- SUPPLIED INFORMATION

start

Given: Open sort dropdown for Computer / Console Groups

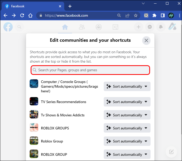Looking at the screenshot, I should pyautogui.click(x=127, y=86).
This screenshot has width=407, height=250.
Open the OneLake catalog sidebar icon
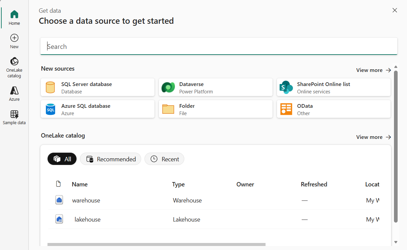coord(14,62)
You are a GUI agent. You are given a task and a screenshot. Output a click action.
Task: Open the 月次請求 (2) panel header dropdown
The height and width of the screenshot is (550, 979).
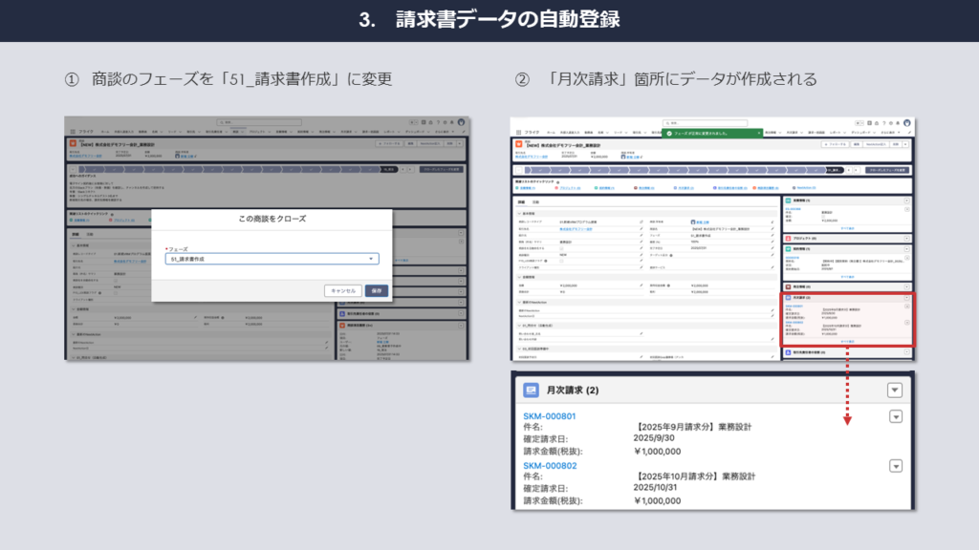[x=895, y=390]
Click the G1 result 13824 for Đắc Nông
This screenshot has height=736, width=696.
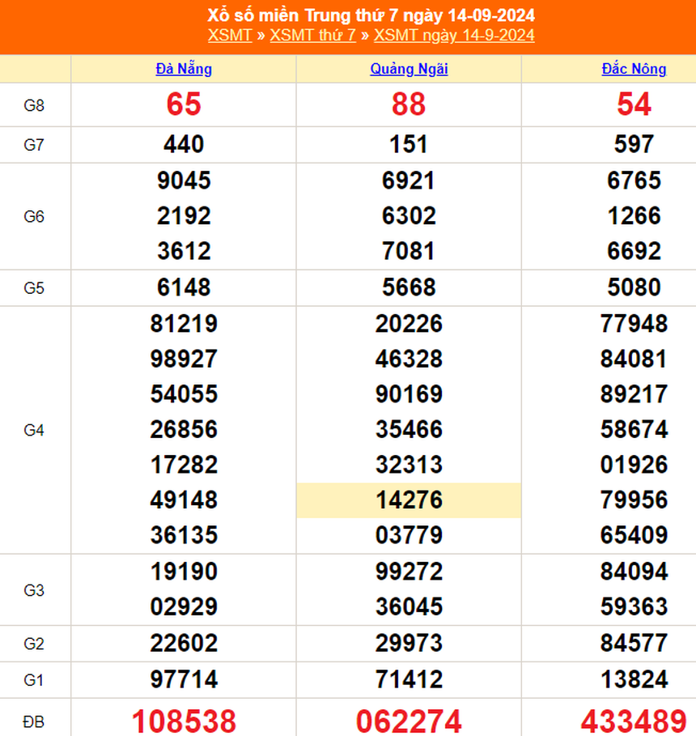634,680
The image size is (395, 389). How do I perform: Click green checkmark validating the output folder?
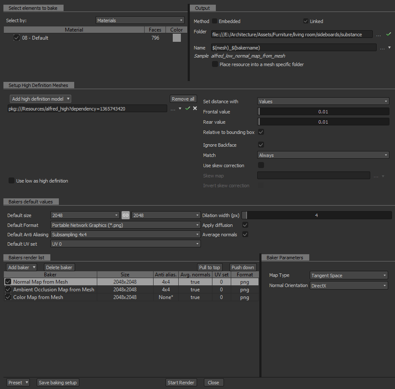[389, 34]
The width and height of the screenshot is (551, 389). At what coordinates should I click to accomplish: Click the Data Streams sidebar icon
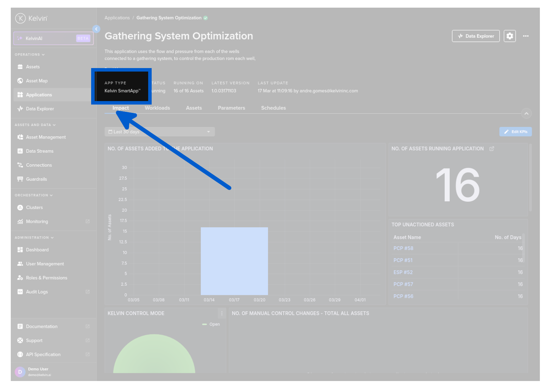tap(20, 151)
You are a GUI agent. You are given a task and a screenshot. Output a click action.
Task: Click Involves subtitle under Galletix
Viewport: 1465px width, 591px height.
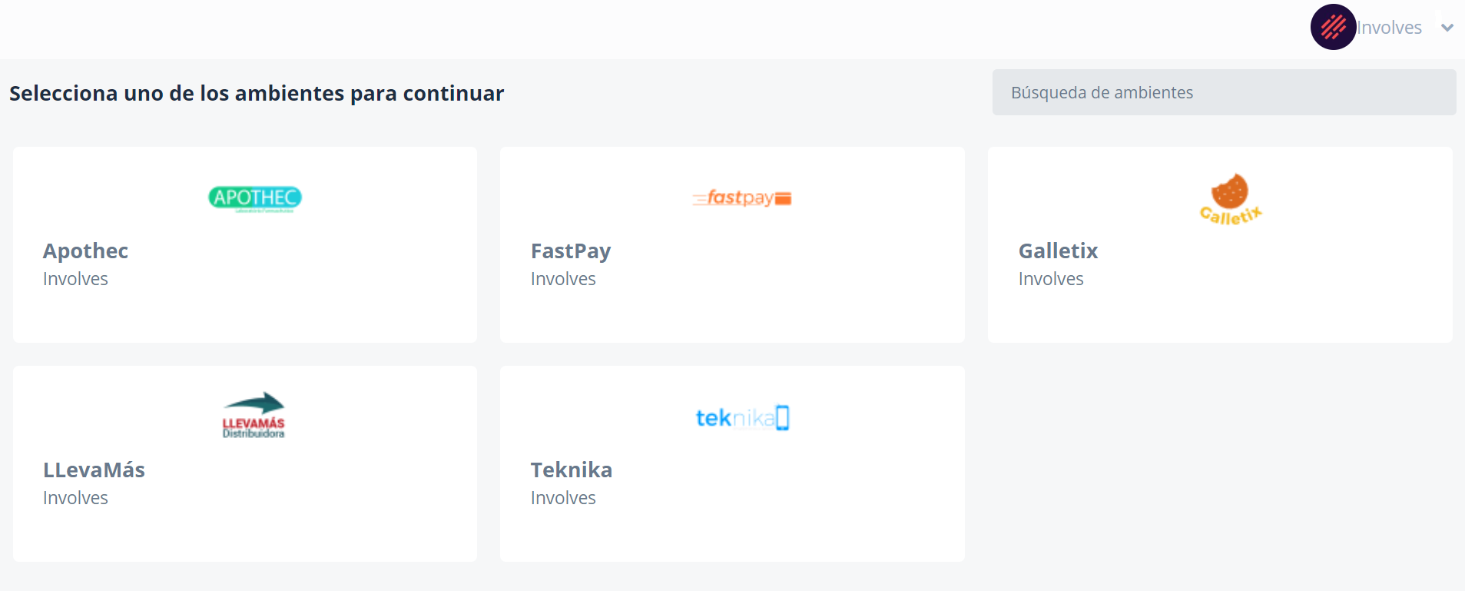(1051, 279)
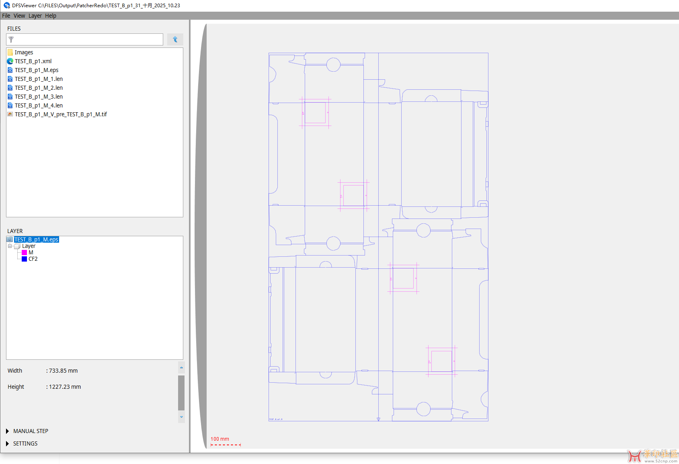Click the TEST_B_p1_M.eps file icon
This screenshot has width=679, height=464.
pyautogui.click(x=10, y=70)
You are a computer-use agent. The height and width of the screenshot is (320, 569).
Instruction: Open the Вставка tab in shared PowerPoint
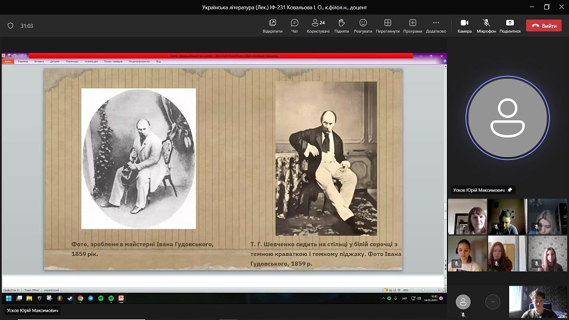click(39, 61)
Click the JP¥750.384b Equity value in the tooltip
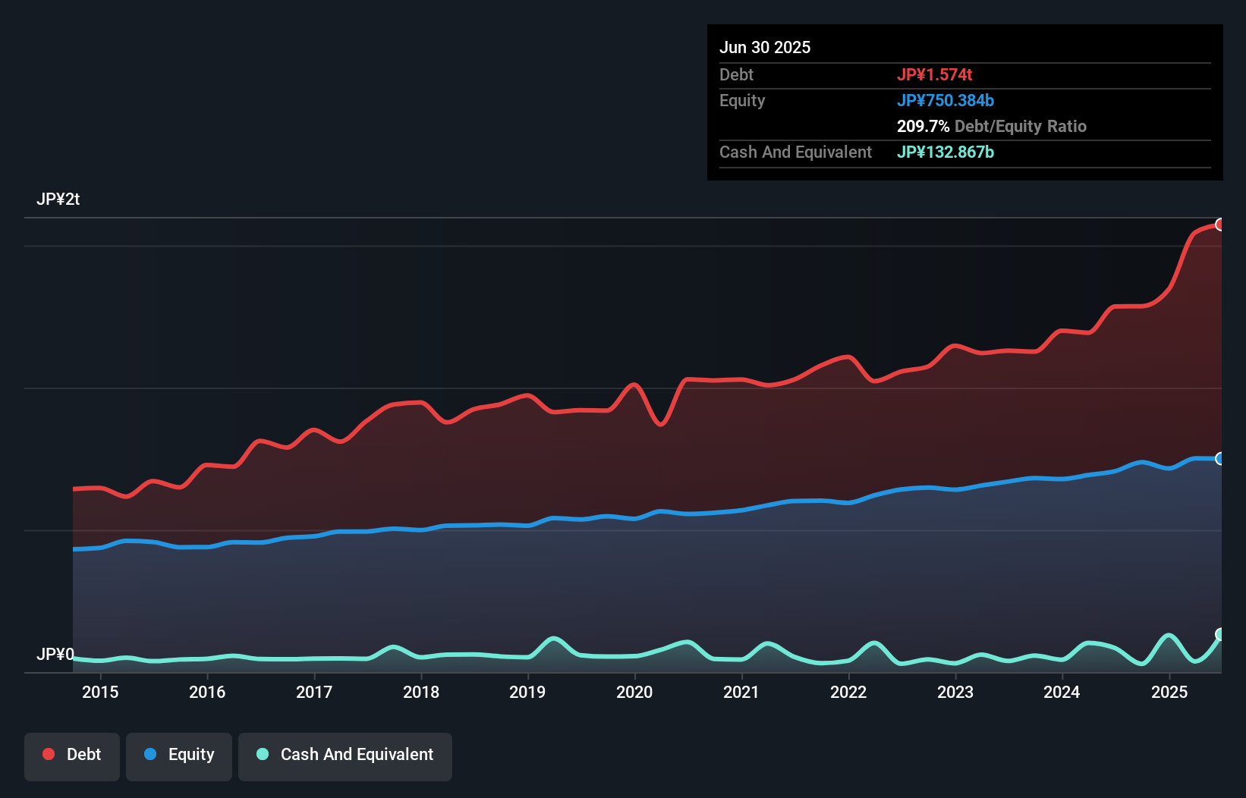Screen dimensions: 1246x798 tap(945, 100)
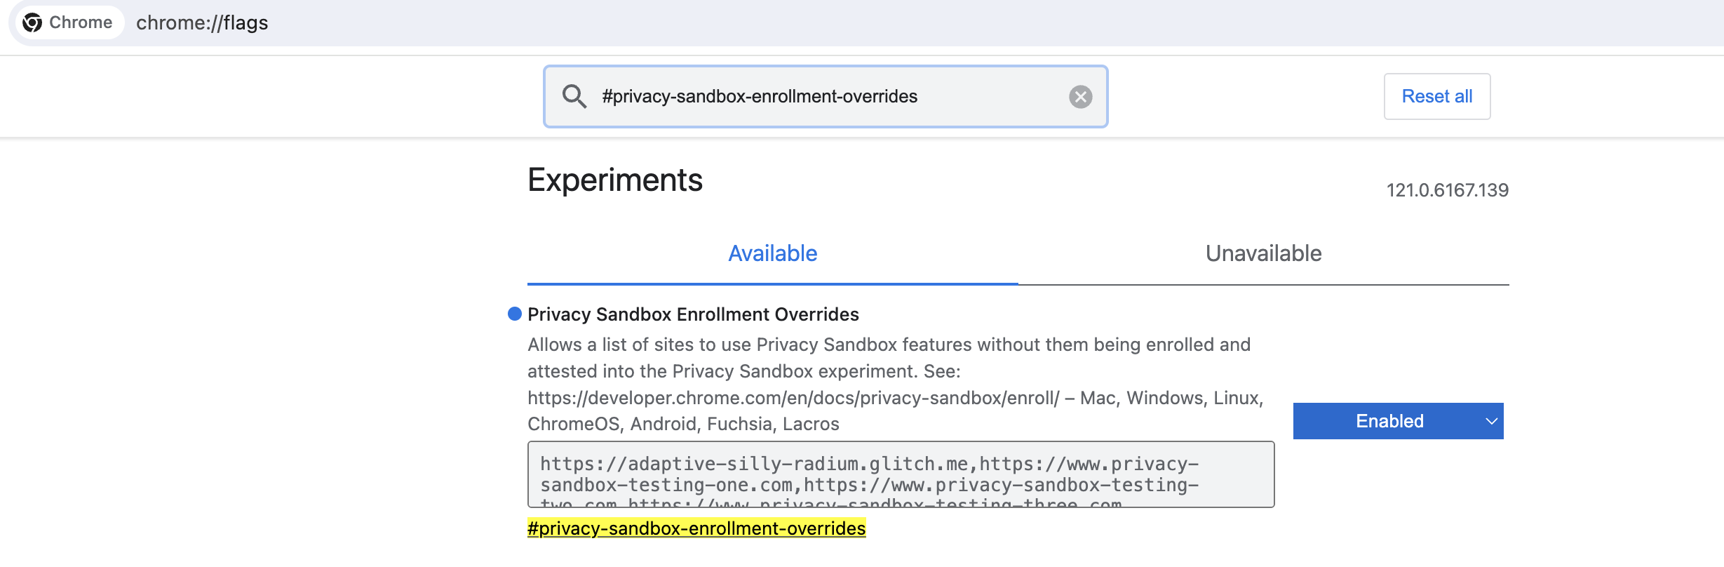The image size is (1724, 567).
Task: Click the chevron arrow on Enabled dropdown
Action: (x=1491, y=421)
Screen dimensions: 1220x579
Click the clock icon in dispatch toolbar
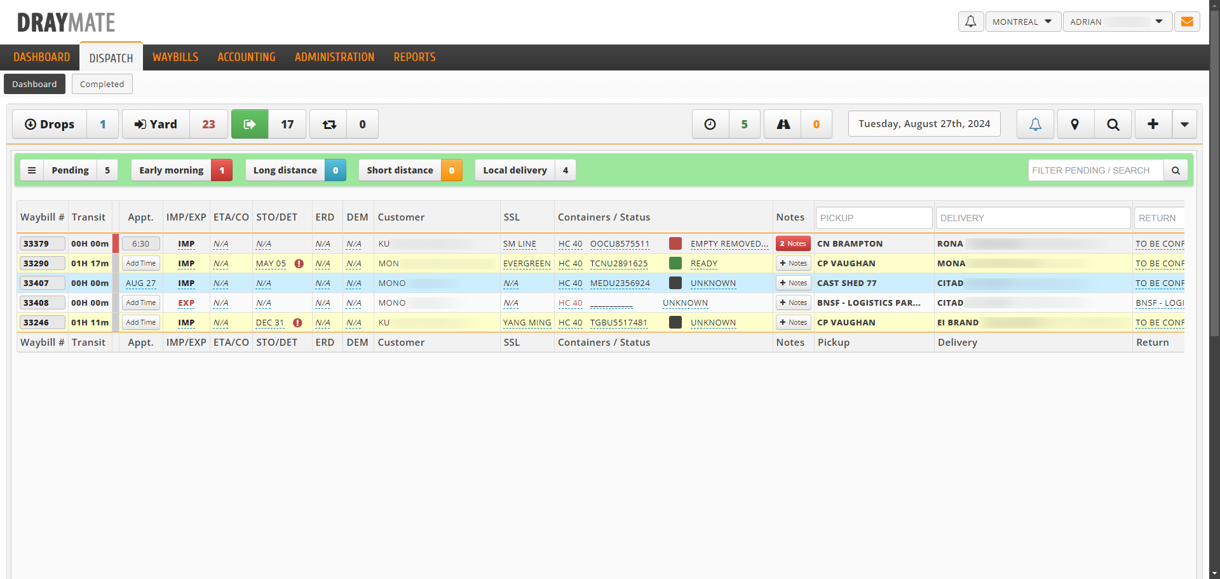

end

- WRITTEN PROBLEM
Please reproduce the data above exactly, from the line with "The width and" up to and including the line with "tap(20, 151)", leaving out the pictures.

- COMPLETE RESPONSE
The width and height of the screenshot is (551, 389). At what coordinates should I click to accomplish: Click the Data Streams sidebar icon
tap(20, 151)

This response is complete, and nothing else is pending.